Zulip Chat Archive
Stream: lean4
Topic: Experimental `cbv`and `cbv_decide` tactic in nightly
Wojciech Różowski (Feb 16 2026 at 15:14):
The recent nightly (2026-02-16) includes experimental tactics that perform call-by-value evaluation. Unlike rfl, these tactics can handle definitions that use well-founded recursion. Unlike native_decide these tactics do not require additional axioms, or need to trust the compiler. For example:
def nofib : Nat → Nat
| 0 => 0
| 1 => 1
| n + 2 => nofib (n + 1) + nofib n
example : nofib 10 = 55 := rfl -- works
example : nofib 10 = 55 := by cbv -- works
example : nofib 200 % 3 = 0 := rfl -- fails
example : nofib 200 % 3 = 0 := by cbv -- works
The cbv tactic is non-terminal: it attempts to reduce both sides of an equation and either closes the goal if they are equal or produces a simplified goal. It can also be used in conv mode.
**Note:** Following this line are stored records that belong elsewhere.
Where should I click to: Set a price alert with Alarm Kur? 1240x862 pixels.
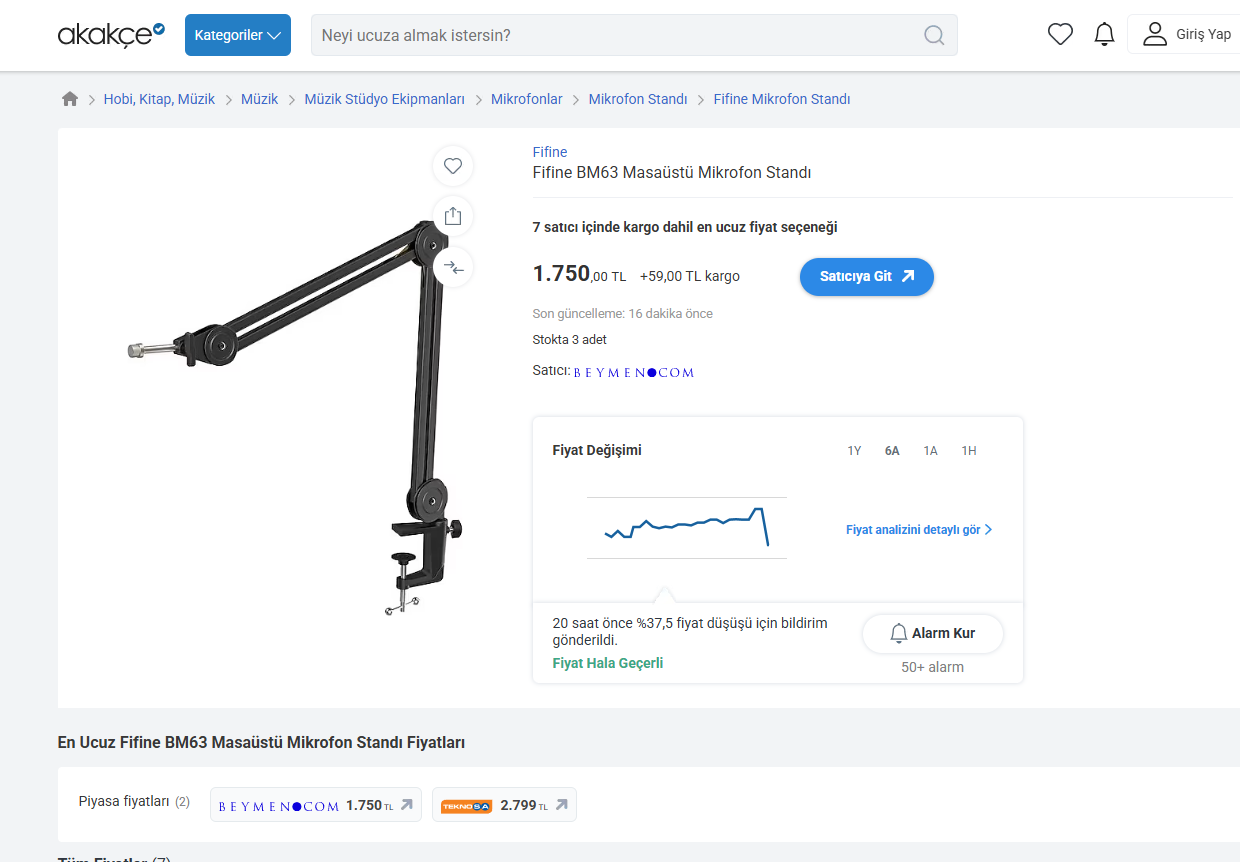pos(933,634)
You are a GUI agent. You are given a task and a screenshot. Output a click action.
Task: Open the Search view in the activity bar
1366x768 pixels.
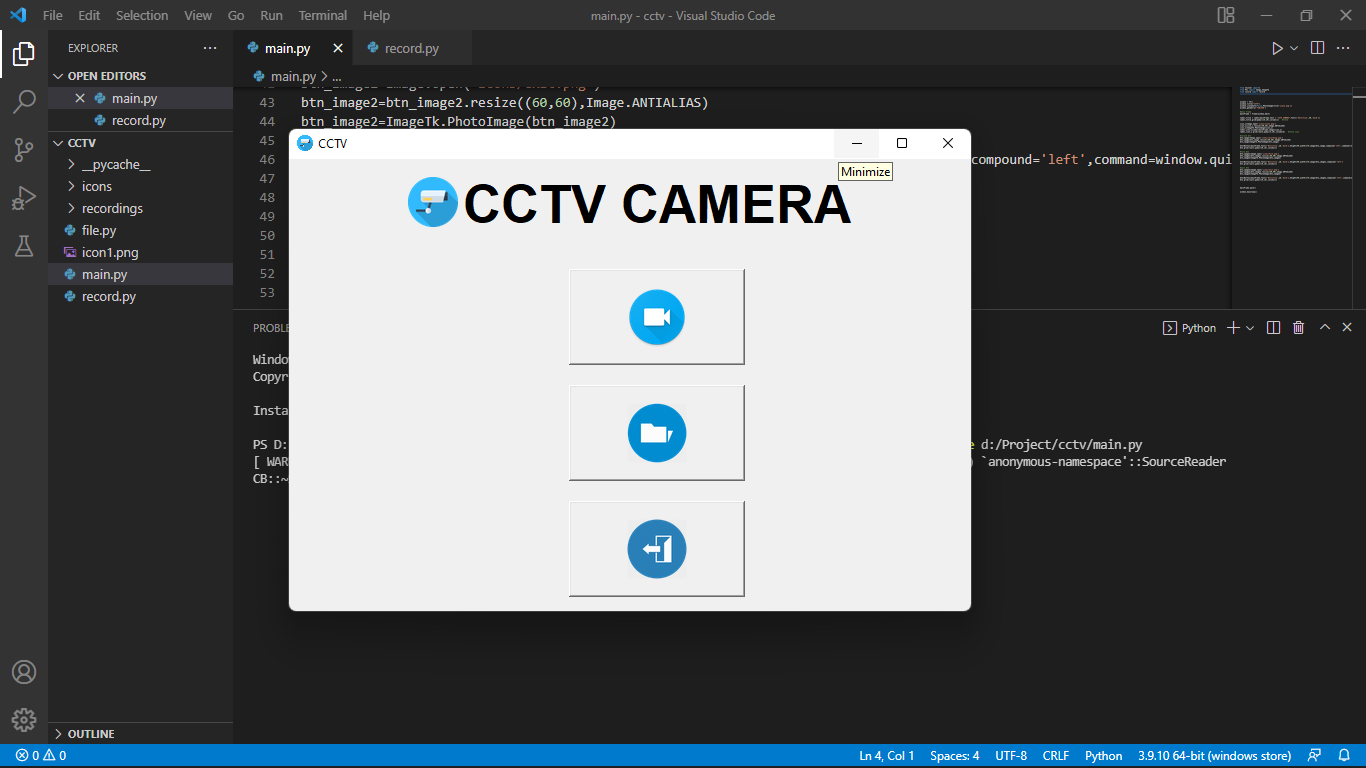coord(24,100)
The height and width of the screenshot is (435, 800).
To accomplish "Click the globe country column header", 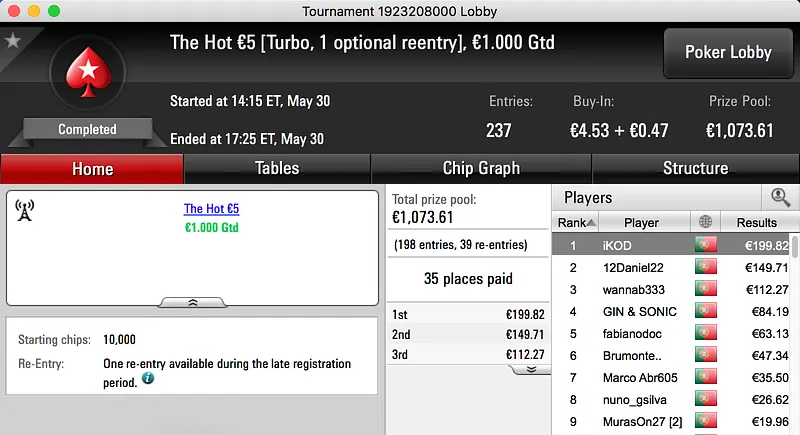I will click(x=706, y=222).
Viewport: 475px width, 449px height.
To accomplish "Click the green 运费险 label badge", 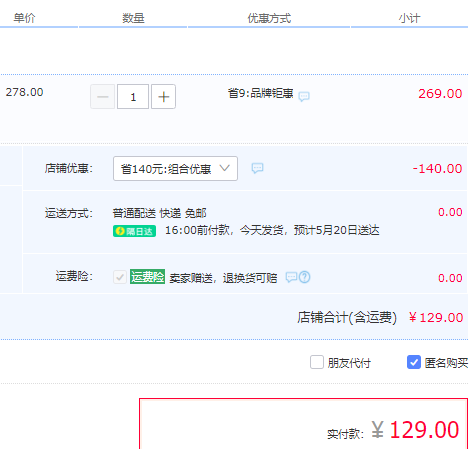I will (x=147, y=277).
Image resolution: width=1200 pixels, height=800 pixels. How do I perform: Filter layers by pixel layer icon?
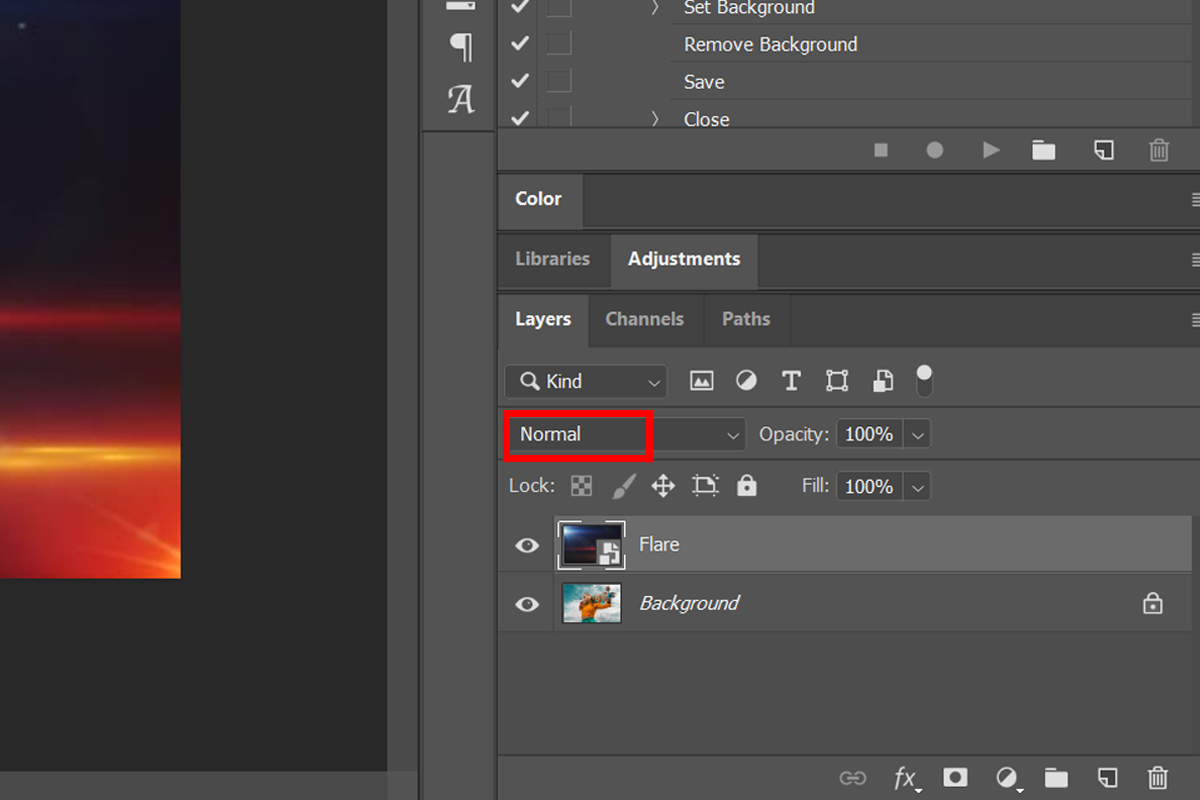pos(702,381)
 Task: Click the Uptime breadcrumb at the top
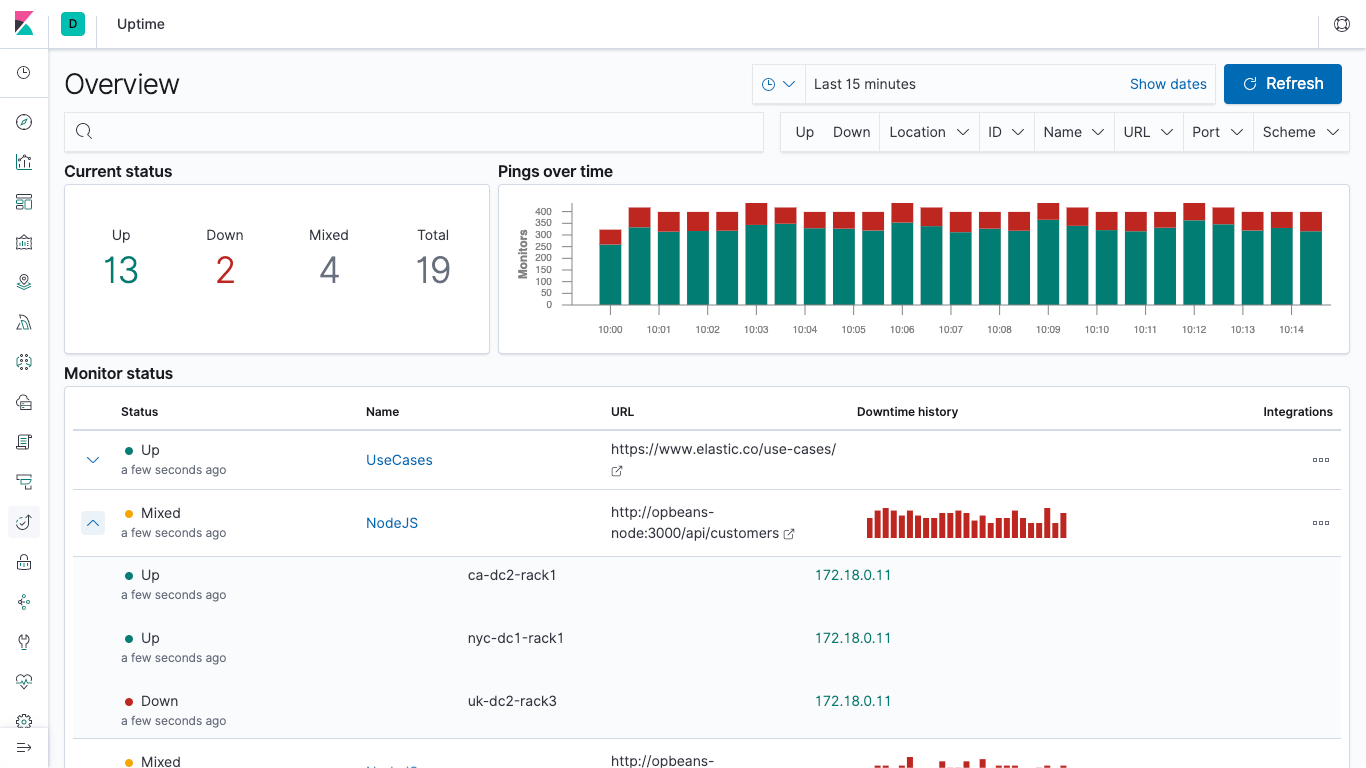click(x=140, y=24)
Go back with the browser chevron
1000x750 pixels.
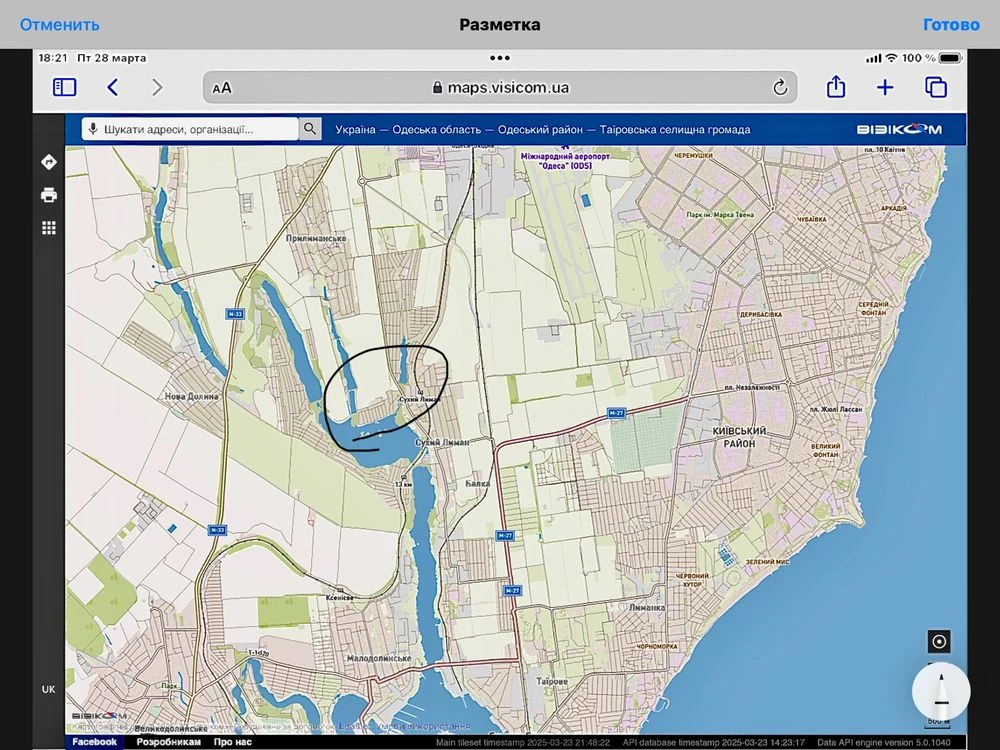113,87
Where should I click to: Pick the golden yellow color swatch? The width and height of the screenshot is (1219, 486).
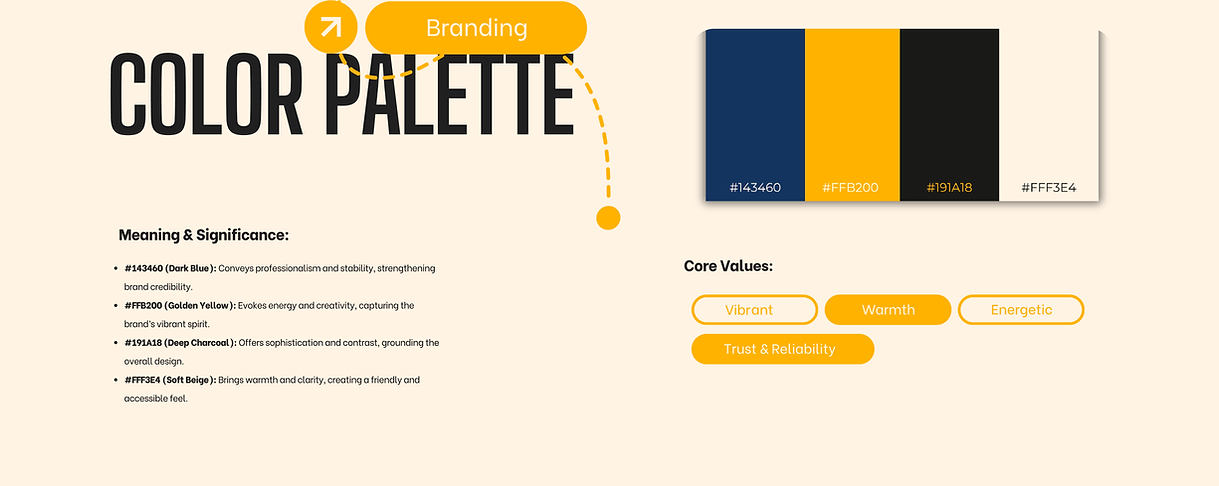(x=852, y=100)
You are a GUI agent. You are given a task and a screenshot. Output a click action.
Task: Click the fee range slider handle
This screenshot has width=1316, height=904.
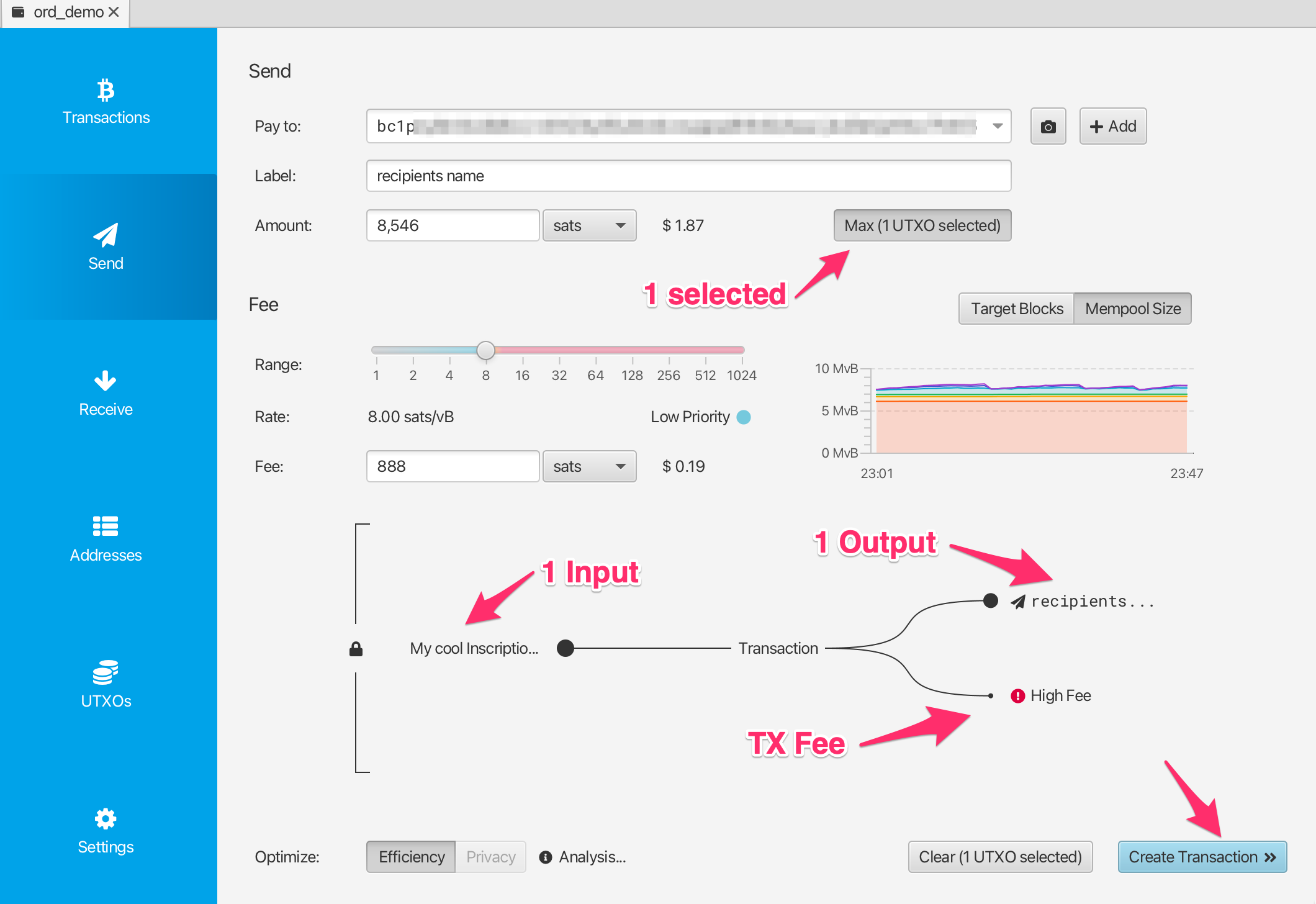485,350
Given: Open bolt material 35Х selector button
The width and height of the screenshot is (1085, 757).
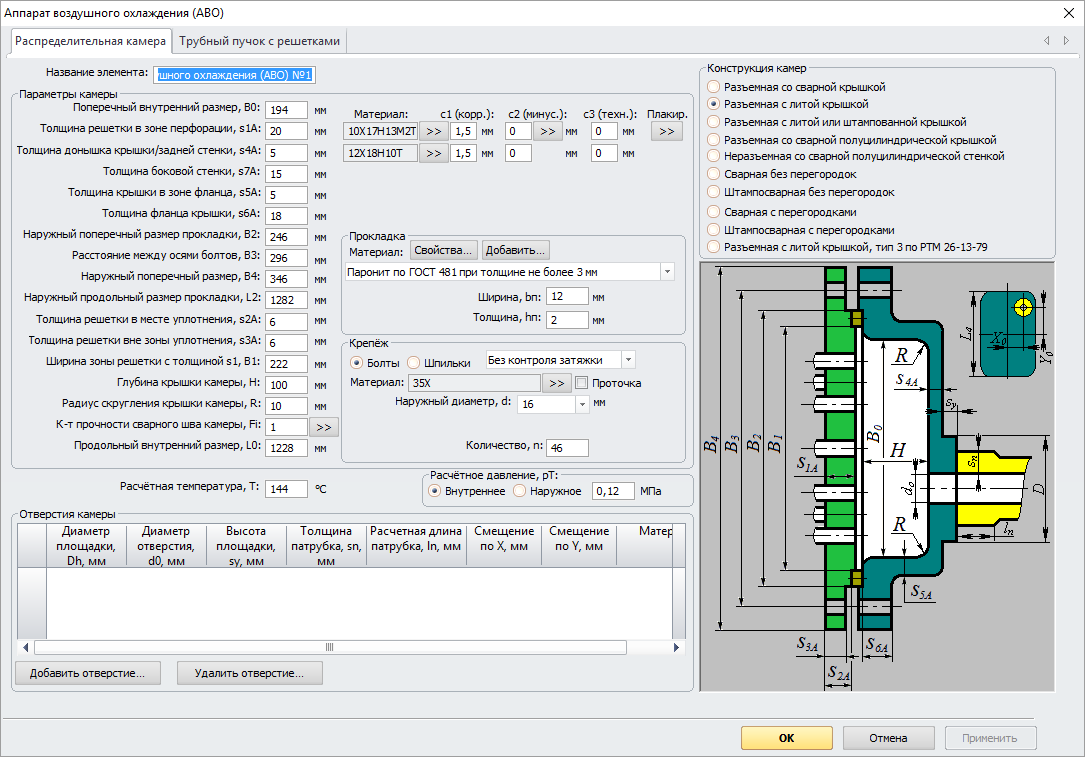Looking at the screenshot, I should click(556, 383).

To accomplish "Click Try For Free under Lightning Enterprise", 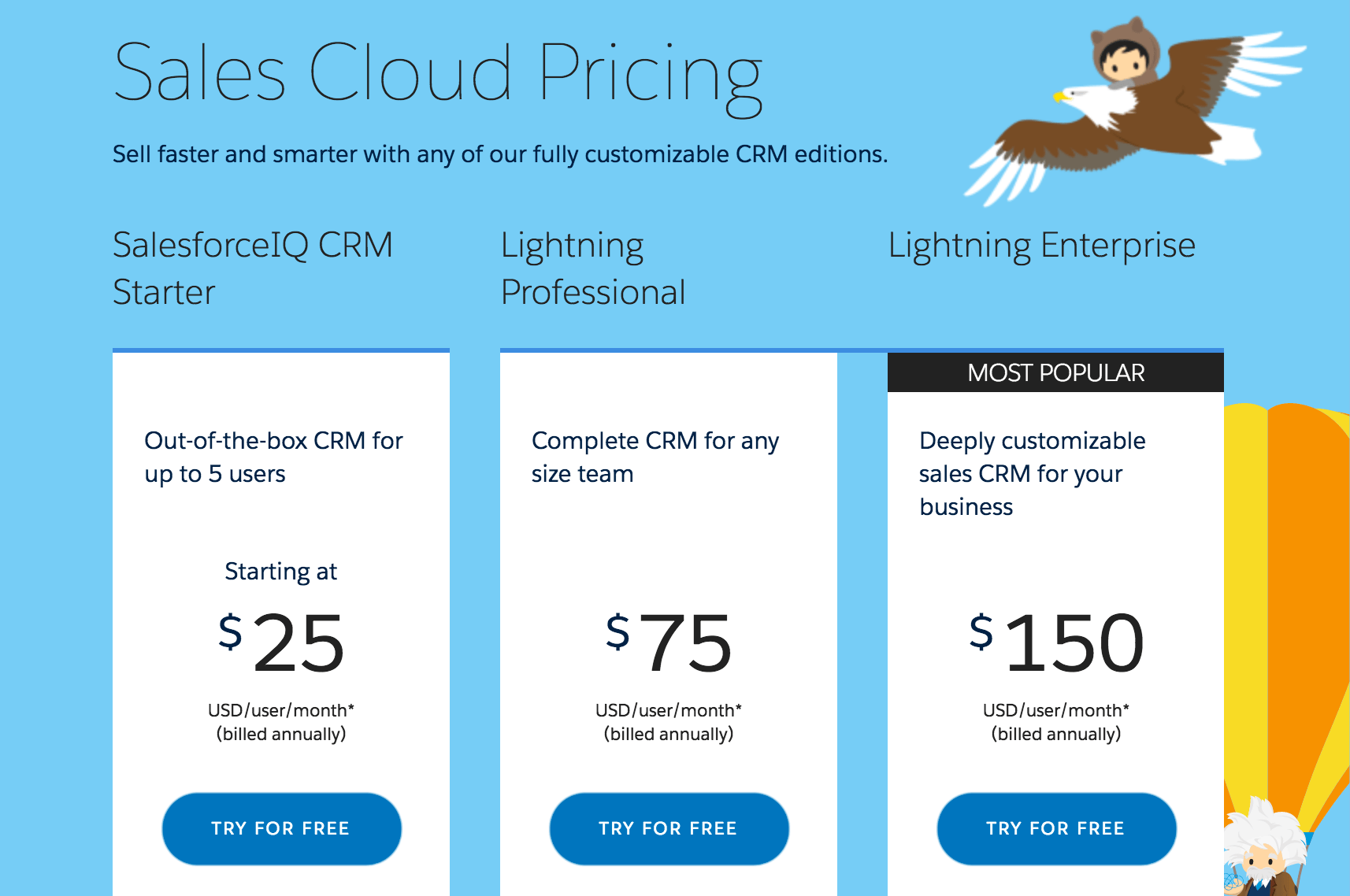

In addition, I am working on a decide_cbv tactic for Decidable propositions. It evaluates Decidable.decide using cbv, which avoids the reduction limitations that sometimes cause decide to fail.
A nice motivating example comes from a recent discussion about checking whether a number is a prime power.
Alastair Irving said:
import Mathlib.Algebra.IsPrimePow example : ¬ IsPrimePow 15 := by decideFails on both 4.28.0-rc1 and a more recent checkout of main with with
Tactic `decide` failed for proposition ¬IsPrimePow 15 because its `Decidable` instance instDecidableNot did not reduce to `isTrue` or `isFalse`.It succeeds for smaller values and for larger even values but seems to fail on odd products of primes.
Is this a bug and/or is there a better way of proving this?
This can be handled in a following way:
import Mathlib.Algebra.IsPrimePow
example : IsPrimePow 10093 := by decide_cbv
example : IsPrimePow 100999 := by decide_cbv
example : ¬ IsPrimePow 15 := by decide_cbv
example : ¬ IsPrimePow 111111111111111155 := by decide_cbv
With decide_cbv, this example does work.
A draft PR demonstrating this on the mathlib4-nightly-testing fork is available.
All of these tactics are experimental and not yet intended for production use. I'm sharing them as an invitation to try them out - if you run into any issues or rough edges, I'd be happy to hear about them.